The present invention thus provides a treatment method for treating an elastomer surface of a fluid dispenser device, said method comprising the step of using chemical grafting to form a thin film on at least one support surface of at least one elastomer surface of said dispenser device, said thin film avoiding the elastomer surfaces sticking during the manufacturing and assembly stages.
Advantageously, said thin film includes hydrophobic agents with anti-static properties.
Advantageously, said chemical grafting creates covalent bonds between the molecules of said thin film and said support surface.
In an implementation, said grafting step comprises putting the elastomer surface into contact, in non-electrochemical conditions, with a solution that includes at least one adhesive primer, said adhesive primer being a cleavable aryl salt, and at least one monomer or polymer selected from the group constituted by vinyl- or acrylic-terminated siloxanes.
The term “elastomer surface” means the surface of an elastomeric substrate, i.e. made of elastomer.
The term “elastomer” means a polymer that presents visco-elastic properties after cross-linking, and a low glass transition temperature.
In an advantageous aspect of the invention, the elastomers are vulcanized.
In an implementation, said elastomer is selected from the group of general elastomers.
The term “general elastomers” means unsaturated and apolar general-purpose elastomers having a continuous-use temperature limit that is less than 80° C.
In an implementation, the group of general elastomers comprises: natural rubber (NR); synthetic polyisoprene (IR); polybutadiene (BR); and styrene butadiene copolymer (SBR); alone or in a mixture.

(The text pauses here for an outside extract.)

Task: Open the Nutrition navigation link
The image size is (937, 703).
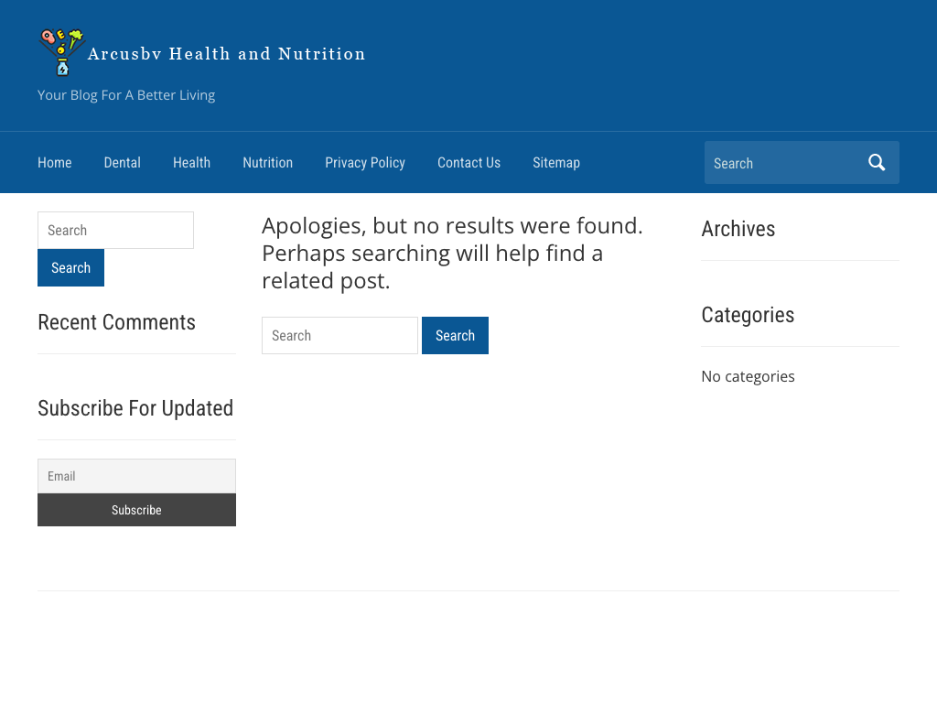Action: 267,163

In an implementation, said elastomer is selected from the group of special elastomers.
The term “special elastomers” means elastomers having a continuous-use temperature limit that is less than 150° C.

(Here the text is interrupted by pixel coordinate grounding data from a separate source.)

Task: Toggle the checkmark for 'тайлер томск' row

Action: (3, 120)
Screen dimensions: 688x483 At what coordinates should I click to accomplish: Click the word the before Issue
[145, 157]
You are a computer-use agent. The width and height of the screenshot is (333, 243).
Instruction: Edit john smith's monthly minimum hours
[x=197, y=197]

In an implementation, the group of special elastomers comprises: polyisobutylene or butyl rubber (PIB or IIR); neoprene (CR); nitrile rubber (NBR); ethylene propylene diene monomer (EPDM) or ethylene propylene monomer (EPM); styrene-butadiene-styrene (SBS); polyether block amide (PEBA); thermoplastic polyurethanes (TPU); and thermoplastics olefins (TPO); alone or in a mixture.
In an implementation, said elastomer is selected from the group of very special elastomers.
The term “very special elastomers” means elastomers that can withstand high temperature and that possess specific properties.
In an implementation, the group of very special elastomers comprises: silicone elastomers ((inorganic nature): vinyl methyl silicone (VMQ), phenyl vinyl methyl silicone (PVMQ), fluoro vinyl methyl silicone (FVMQ), and methyl silicone (MQ)); fluoroelastomers (FKM); perfluoroelastomers (FFKM); polyacrylic elastomers (ACM); acrylic ethylene (AEM); chlorosulfonated polyethylene (CSM); and epichlorohydrin elastomers (CO and ECO); alone or in a mixture.
In an implementation, said elastomers contain 10% to 95% of the specified polymers, these percentages being understood as the average quantities of polymer in an elastomer.
In an implementation, said elastomeric substrates include at least 30% of elastomers.
Advantageously, said chemical grafting is performed in an aqueous medium.
In an implementation, the cleavable aryl salt is selected from the group constituted by: aryl diazonium salts; aryl ammonium salts; aryl phosphonium salts; aryl sulfonium salts; and aryl iodonium salts.
The cleavable aryl salts are selected from compounds of general formula ArN2+, X− in which Ar represents the aryl group and X− represents an anion. The aryl group in an organic compound is a functional group derived from an aromatic ring.
In an implementation, X− anions are selected from: inorganic anions such as halides, such as I—, Cl—, and Br—; halogenoborates such as tetrafluoroborate; and organic anions such as alcoholates, carboxylates, perchlorates, and sulfonates.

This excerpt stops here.